··· DATASET RECORDS ···
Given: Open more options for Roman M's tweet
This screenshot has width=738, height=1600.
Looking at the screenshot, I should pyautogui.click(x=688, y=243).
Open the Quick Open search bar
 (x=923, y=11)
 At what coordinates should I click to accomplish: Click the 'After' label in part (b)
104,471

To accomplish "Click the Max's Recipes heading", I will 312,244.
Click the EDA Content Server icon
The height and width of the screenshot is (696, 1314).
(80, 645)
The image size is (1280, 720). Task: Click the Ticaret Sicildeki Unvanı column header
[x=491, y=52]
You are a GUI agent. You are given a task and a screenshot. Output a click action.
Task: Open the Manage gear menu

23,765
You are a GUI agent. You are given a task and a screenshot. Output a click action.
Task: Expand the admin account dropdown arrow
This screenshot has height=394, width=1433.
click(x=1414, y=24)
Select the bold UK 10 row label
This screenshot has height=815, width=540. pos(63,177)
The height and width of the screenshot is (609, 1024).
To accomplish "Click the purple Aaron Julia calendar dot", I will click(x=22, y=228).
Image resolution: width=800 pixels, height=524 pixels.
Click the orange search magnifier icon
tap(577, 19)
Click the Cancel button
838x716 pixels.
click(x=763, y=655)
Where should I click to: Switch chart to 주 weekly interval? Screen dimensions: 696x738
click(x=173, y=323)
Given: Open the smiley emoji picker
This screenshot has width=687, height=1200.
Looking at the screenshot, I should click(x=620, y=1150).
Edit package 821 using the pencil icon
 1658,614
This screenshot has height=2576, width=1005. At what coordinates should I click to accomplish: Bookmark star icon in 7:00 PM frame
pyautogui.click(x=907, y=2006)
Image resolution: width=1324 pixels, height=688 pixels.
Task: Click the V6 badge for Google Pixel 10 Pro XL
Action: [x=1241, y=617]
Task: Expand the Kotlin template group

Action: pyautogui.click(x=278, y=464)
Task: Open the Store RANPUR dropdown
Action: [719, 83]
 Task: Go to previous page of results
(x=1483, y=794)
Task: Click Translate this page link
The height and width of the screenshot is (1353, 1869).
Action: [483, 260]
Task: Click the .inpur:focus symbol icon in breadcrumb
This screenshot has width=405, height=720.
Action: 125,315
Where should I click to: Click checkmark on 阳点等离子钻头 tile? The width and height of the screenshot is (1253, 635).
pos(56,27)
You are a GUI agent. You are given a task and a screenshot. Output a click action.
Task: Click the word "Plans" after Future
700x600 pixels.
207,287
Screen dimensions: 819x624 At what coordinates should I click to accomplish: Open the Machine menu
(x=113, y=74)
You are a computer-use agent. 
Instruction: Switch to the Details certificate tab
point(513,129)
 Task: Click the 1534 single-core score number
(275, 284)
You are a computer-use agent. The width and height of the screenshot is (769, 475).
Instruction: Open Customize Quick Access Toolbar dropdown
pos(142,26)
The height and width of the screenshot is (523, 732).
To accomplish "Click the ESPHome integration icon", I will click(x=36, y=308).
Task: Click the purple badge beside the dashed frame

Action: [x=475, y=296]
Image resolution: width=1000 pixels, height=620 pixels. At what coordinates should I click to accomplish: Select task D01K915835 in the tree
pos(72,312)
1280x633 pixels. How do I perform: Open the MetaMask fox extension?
···
**WORK REQUIRED**:
Could you reproduce every record exactly as it appears?

**ANSWER BOX**:
Given: Open more options for Roman M's tweet
This screenshot has width=738, height=1600.
Looking at the screenshot, I should pyautogui.click(x=688, y=243).
Open the Quick Open search bar
 (x=923, y=11)
 At what coordinates should I click to accomplish: Click the 'After' label in part (b)
104,471

To accomplish "Click the Max's Recipes heading", I will 312,244.
Click the EDA Content Server icon
The height and width of the screenshot is (696, 1314).
(80, 645)
The image size is (1280, 720). Task: Click the Ticaret Sicildeki Unvanı column header
[x=491, y=52]
You are a GUI agent. You are given a task and a screenshot. Output a click action.
Task: Open the Manage gear menu

23,765
You are a GUI agent. You are given a task and a screenshot. Output a click action.
Task: Expand the admin account dropdown arrow
This screenshot has height=394, width=1433.
click(x=1414, y=24)
Select the bold UK 10 row label
This screenshot has height=815, width=540. pos(63,177)
The height and width of the screenshot is (609, 1024).
To accomplish "Click the purple Aaron Julia calendar dot", I will click(x=22, y=228).
Image resolution: width=800 pixels, height=524 pixels.
Click the orange search magnifier icon
tap(577, 19)
Click the Cancel button
838x716 pixels.
click(x=763, y=655)
Where should I click to: Switch chart to 주 weekly interval? Screen dimensions: 696x738
click(x=173, y=323)
Given: Open the smiley emoji picker
This screenshot has width=687, height=1200.
Looking at the screenshot, I should click(x=620, y=1150).
Edit package 821 using the pencil icon
 1658,614
This screenshot has height=2576, width=1005. At what coordinates should I click to accomplish: Bookmark star icon in 7:00 PM frame
pyautogui.click(x=907, y=2006)
Image resolution: width=1324 pixels, height=688 pixels.
Task: Click the V6 badge for Google Pixel 10 Pro XL
Action: [x=1241, y=617]
Task: Expand the Kotlin template group

Action: pyautogui.click(x=278, y=464)
Task: Open the Store RANPUR dropdown
Action: [719, 83]
 Task: Go to previous page of results
(x=1483, y=794)
Task: Click Translate this page link
The height and width of the screenshot is (1353, 1869).
Action: [483, 260]
Task: Click the .inpur:focus symbol icon in breadcrumb
This screenshot has width=405, height=720.
Action: 125,315
Where should I click to: Click checkmark on 阳点等离子钻头 tile? The width and height of the screenshot is (1253, 635).
pos(56,27)
You are a GUI agent. You are given a task and a screenshot. Output a click action.
Task: Click the word "Plans" after Future
700x600 pixels.
207,287
Screen dimensions: 819x624 At what coordinates should I click to accomplish: Open the Machine menu
(x=113, y=74)
You are a computer-use agent. 
Instruction: Switch to the Details certificate tab
point(513,129)
 Task: Click the 1534 single-core score number
(275, 284)
You are a computer-use agent. The width and height of the screenshot is (769, 475).
Instruction: Open Customize Quick Access Toolbar dropdown
pos(142,26)
The height and width of the screenshot is (523, 732).
To accomplish "Click the ESPHome integration icon", I will click(x=36, y=308).
Task: Click the purple badge beside the dashed frame

Action: [x=475, y=296]
Image resolution: width=1000 pixels, height=620 pixels. At what coordinates should I click to accomplish: Select task D01K915835 in the tree
pos(72,312)
1280x633 pixels. How do I perform: Open the MetaMask fox extension?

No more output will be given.